I can’t even remember how many times I asked my mom when we’d move out of Plainsboro to a place where “more happened”. All I’d see on my bike rides were farms, fields, houses, and a few months later, farms and fields being replaced by more houses. It was an existence that I taught myself to loathe the older I grew.
Enter Redberry. Of course, right when I left Plainsboro for the city life I’d always dreamt of in New York.
It seems like an odd and gross exaggeration that a frozen yogurt store calmed my anxious suburban nerves. But on my weekends home, as I’d pass the place that’d been coined “Downtown Plainsboro” to create community that was foreign to my town, I was completely shocked to see throngs and throngs of people standing outside of Redberry. People from nearby, and people from all the way at the other end of the district. People from around the world who’d come to visit friends and family. Kids, teens, parents, grandparents, everyone.

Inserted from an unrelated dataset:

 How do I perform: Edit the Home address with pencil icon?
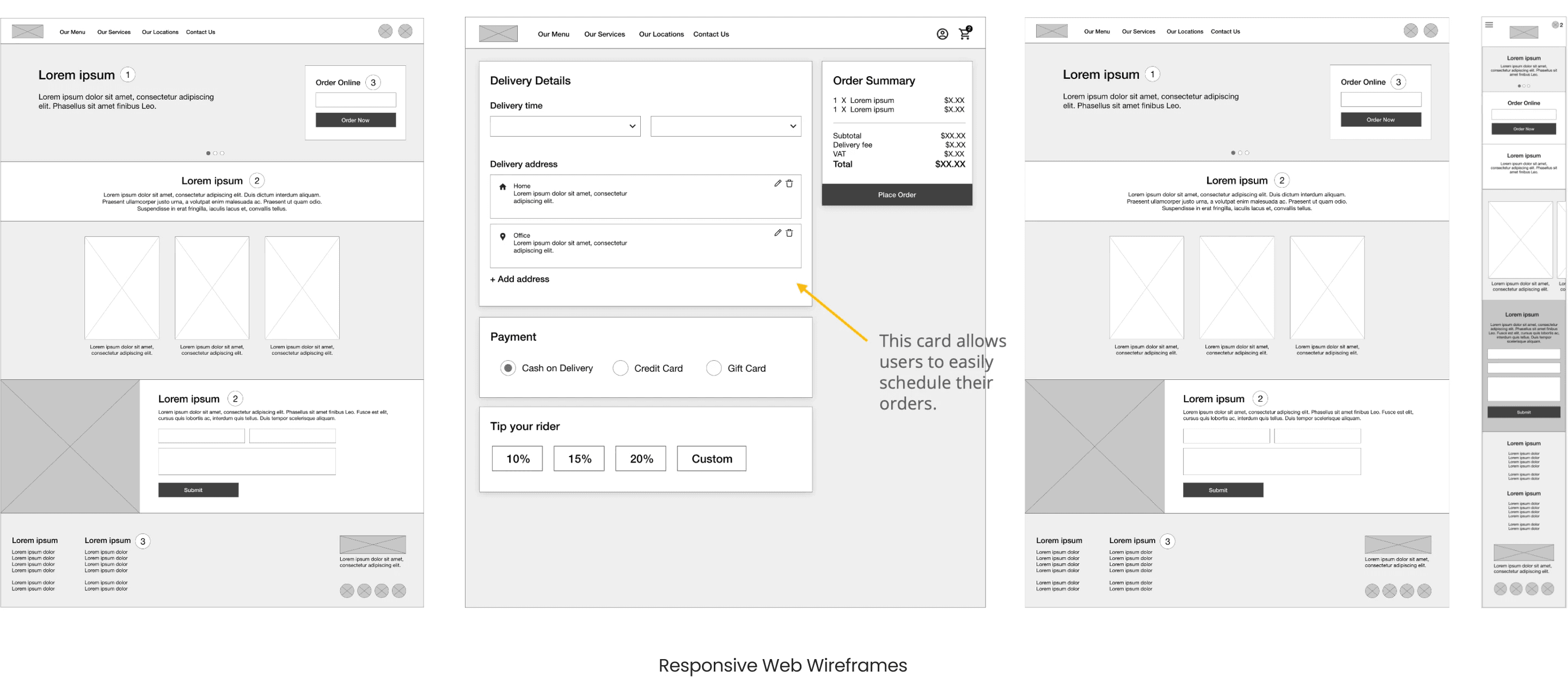[x=777, y=183]
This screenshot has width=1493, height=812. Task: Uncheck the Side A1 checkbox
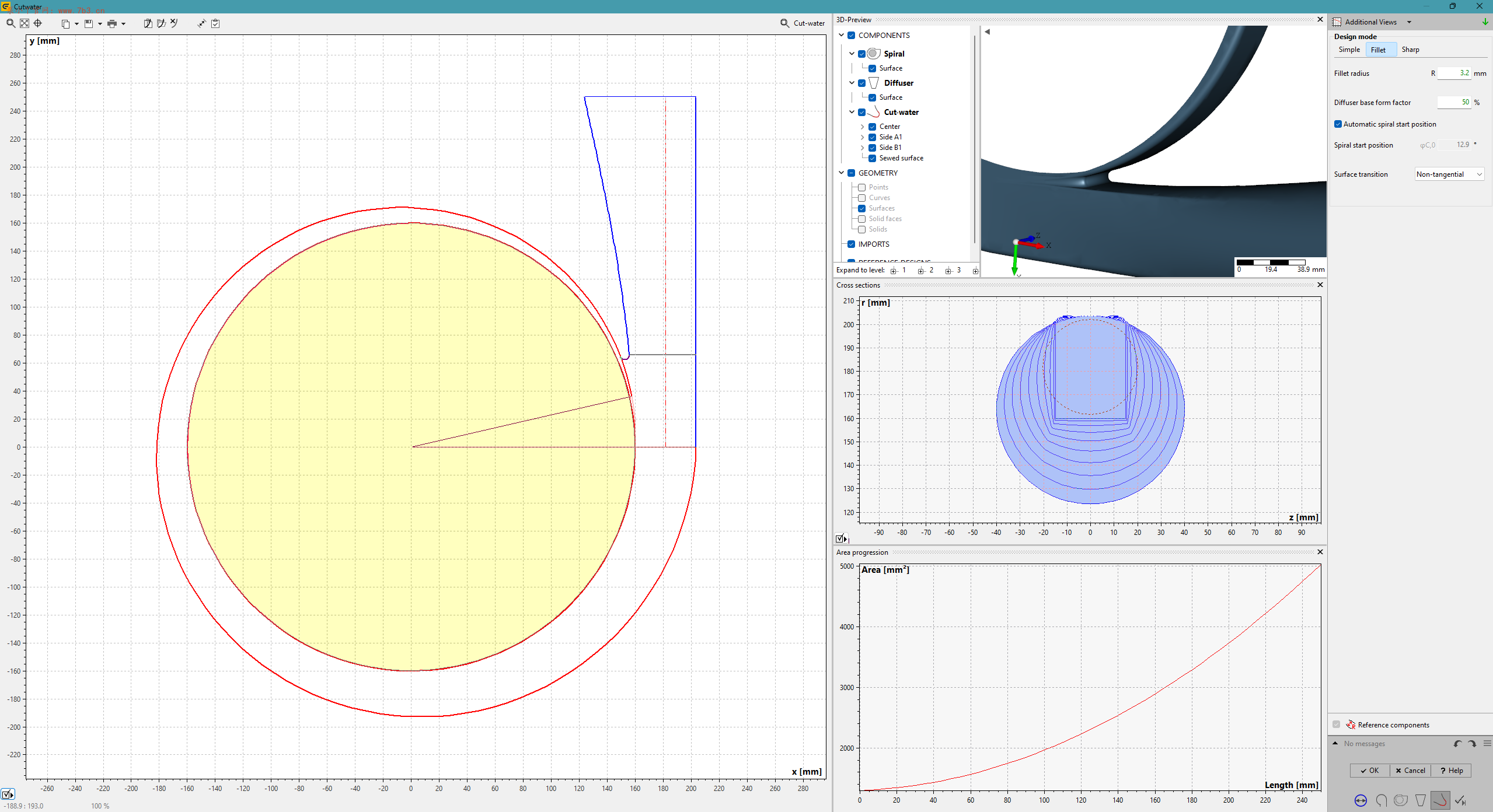[872, 137]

I gave it a few months. Fads are fads, it would die down. But even a year later, whenever I go home and pass Redberry, I’m still amazed. People are communing, discussing, laughing, enjoying. Together. Even from a distance, it makes me smile that the place I grew up in has a meaning I always wish it did and has embraced community in what was perhaps an unintentional but nevertheless crucial move.
And even though I can only take my froyo in moderation, I can’t help but come to Redberry’s defense when people roll their eyes and say “oh not that again.” It gave a place that was on its knees begging for some life a critical infusion of spirit, and united a suburb that always prided itself on community yet escaped its own borders to find it.